▶ **Textabschnitt**
========================
Der Winter schlägt immer aufs Gemüt. Corona macht es noch schlimmer. Am Universitätsspital in Lausanne CHUV etwa sind allein die Gesuche für einen stationären Aufenthalt um die Hälfte gestiegen.
Kerstin von Plessen, die Leiterin der universitären Kinder- und Jugendpsychiatrie, rechnet nicht mit einer baldigen Entspannung der Situation.
SRF: Die Anzahl der Hilfe suchenden Kinder und Jugendlichen steigt. Sind Sie beunruhigt?
Kerstin von Plessen: Ja. Die Tendenz einer steigenden Nachfrage hält weiter an. Was uns aber auch beunruhigt: Das Krankheitsbild und die Intensität der Symptome der Kinder und Jugendlichen, die Hilfe bei uns suchen, haben sich geändert.
Welche Symptome sind das?
Die Kinder zeigen erst einmal Stimmungsschwankungen mit Depressionen, aber auch Angststörungen. Wir sehen zunehmend auch Schulängste und besonders auffallend: In letzter Zeit kommen gehäuft Kinder mit Verhaltensstörungen zu uns.
Wie sehen diese Verhaltensauffälligkeiten aus?
Das sind Verhaltensauffälligkeiten, die sich häufig im Schulalltag zeigen. Es geht vor allem um Aggressionen, wie wir sie sonst wenig antreffen. Man muss davon ausgehen kann, dass diese Kinder zu viel Energie haben.
Uns beunruhigt die Intensität der Symptome.
Häufig sind es kleine Jungs, die ihre Energie nicht loswerden können. Zum Beispiel, weil Sportangebote wegen Corona wegfallen und die Kinder ihre Freundinnen und Freunde weniger treffen.
Das, gepaart mit der Unsicherheit, die gemeinhin in der Gesellschaft und auch bei den Eltern häufig zu sehen ist, führt dann zu Verhaltensauffälligkeiten in stärkerem Masse, als wir es normalerweise kennen.
Worunter leiden denn die Jugendlichen, die ebenfalls vermehrt psychiatrische Hilfe brauchen?
========================
▶ **Angezeigte Informationen**
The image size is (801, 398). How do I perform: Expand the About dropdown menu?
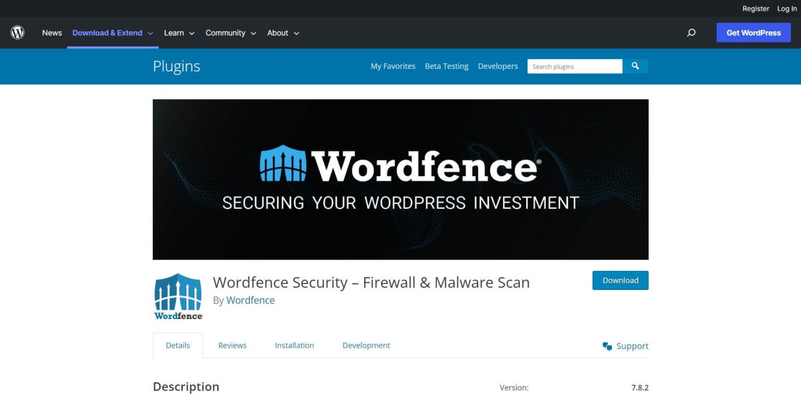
========================
Können Sie das Interview zur psychischen Belastung von Kindern und Jugendlichen dort weiterführen, wo es aufhört? Die Zeilen stehen in keinem Zusammenhang mit dem Interview zur psychischen Belastung von Kindern und Jugendlichen.

Bei den Jugendlichen sehen wir andere Tendenzen. Da ist das grosse Problem der Verlust von Zukunftsperspektiven. Vieles entwickelt sich nun anders, als die Jugendlichen es erwartet haben. Praktika, Reisen, Jobben – alles ist schwieriger oder gar unmöglich geworden.
Ausserdem wiegt bei den Jugendlichen wirklich sehr schwer, dass sie sich nicht mehr so gut mit anderen Jugendlichen austauschen können. Das steht bei kleinen Kindern nicht so sehr im Vordergrund.
Gerade für Jugendliche ist die physische Nähe zueinander sehr wichtig. Die Jugendlichen, die zu uns kommen, leiden denn auch hauptsächlich unter Depressionen und starken Zukunftsängsten.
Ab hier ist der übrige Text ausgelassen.